Swap "view menu" for "display menu" in the data between the lines holding "Viewport: 1024px width, 576px height." and "Open the Вид view menu", inclusive, and return only those lines with nothing else changed.

Records provided:
+++
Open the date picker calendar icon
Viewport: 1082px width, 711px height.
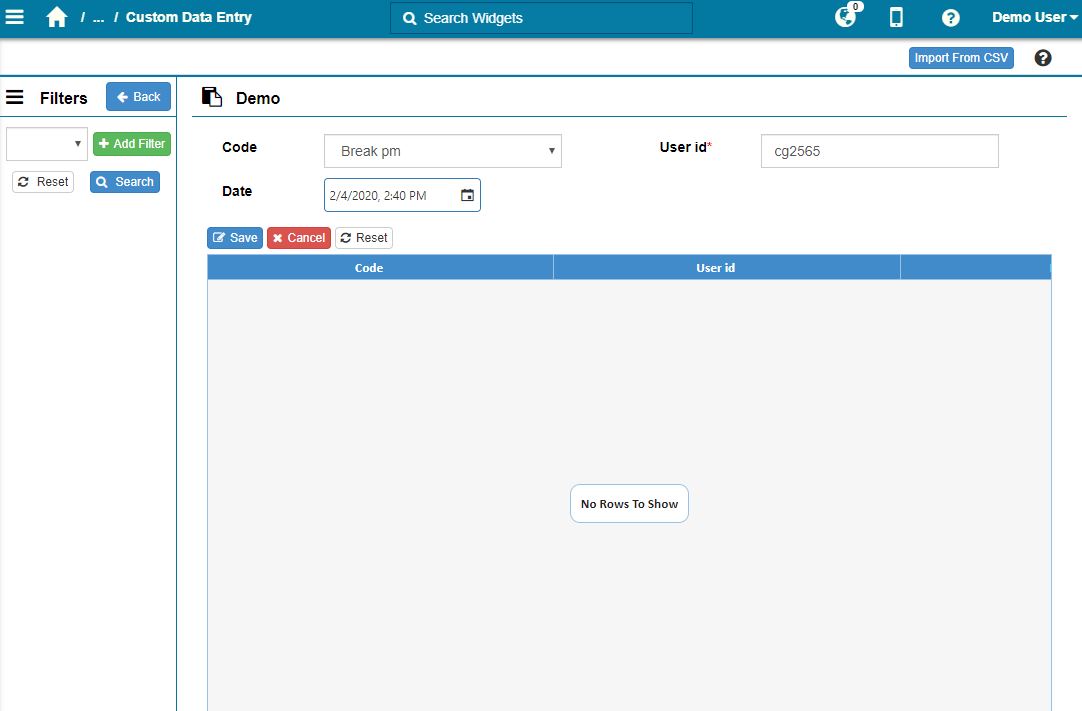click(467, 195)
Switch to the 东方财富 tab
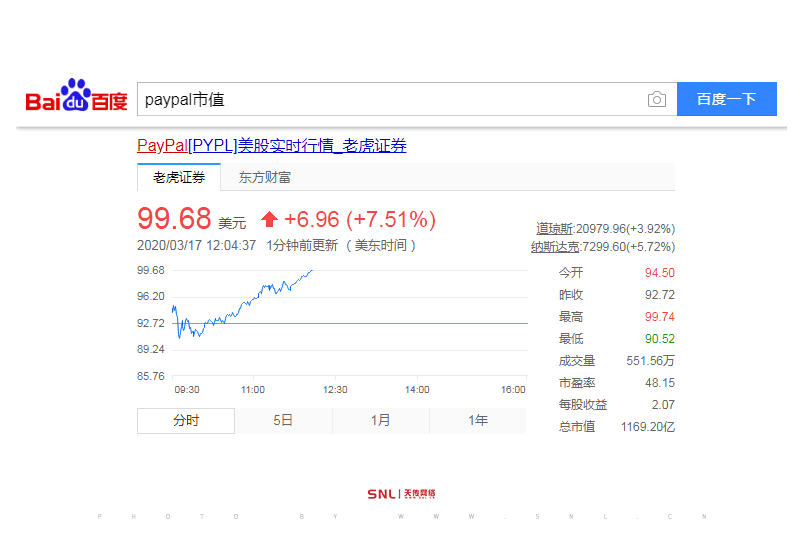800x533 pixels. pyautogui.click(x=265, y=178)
+++
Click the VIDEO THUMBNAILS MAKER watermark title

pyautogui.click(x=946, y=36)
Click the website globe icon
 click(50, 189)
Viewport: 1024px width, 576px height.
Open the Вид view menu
+++
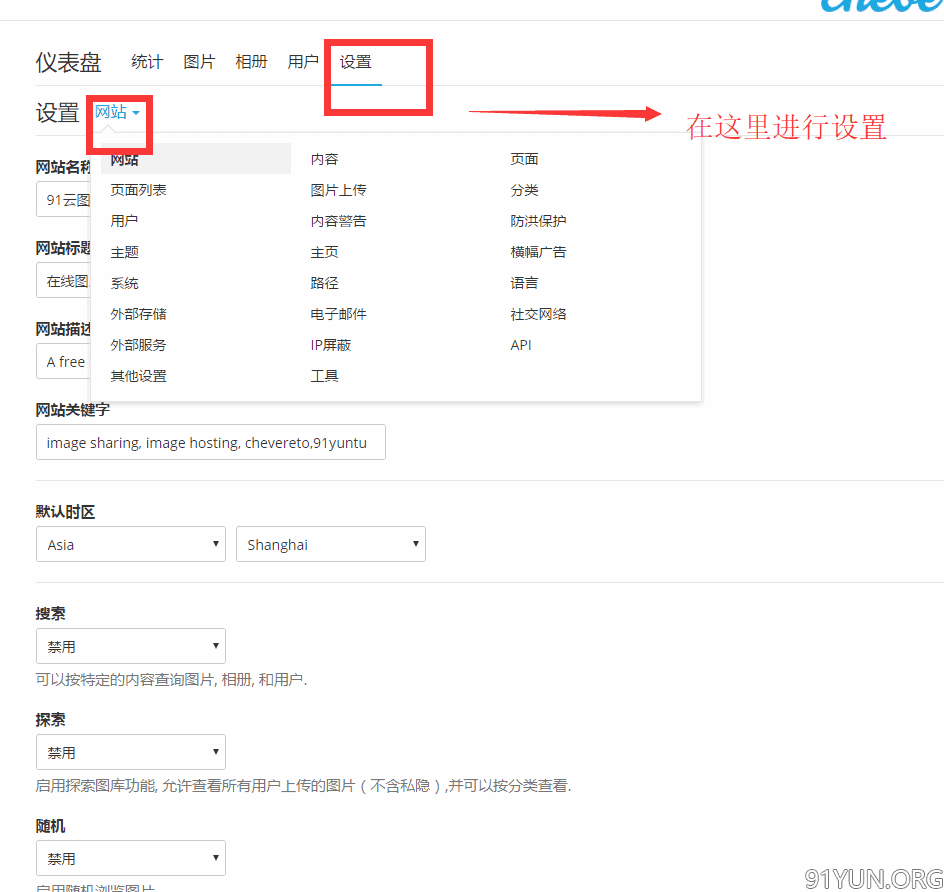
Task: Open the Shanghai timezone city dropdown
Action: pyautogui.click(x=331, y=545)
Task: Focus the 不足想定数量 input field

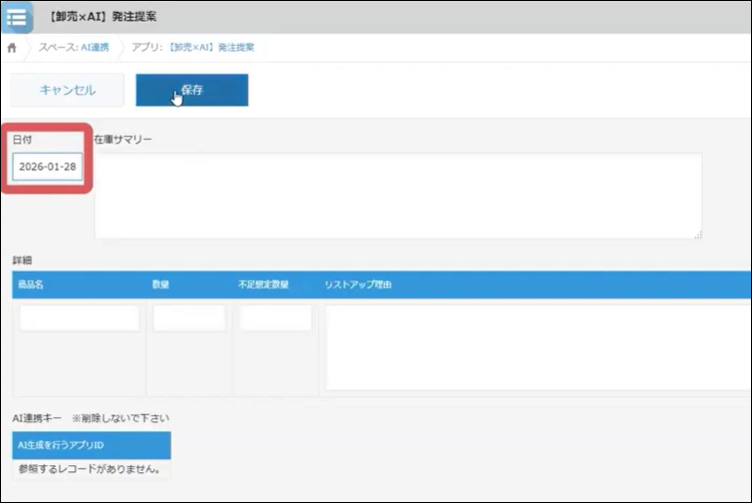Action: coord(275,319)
+++
Solution to the exercise:
Viewport: 1024px width, 576px height.
Open the Вид display menu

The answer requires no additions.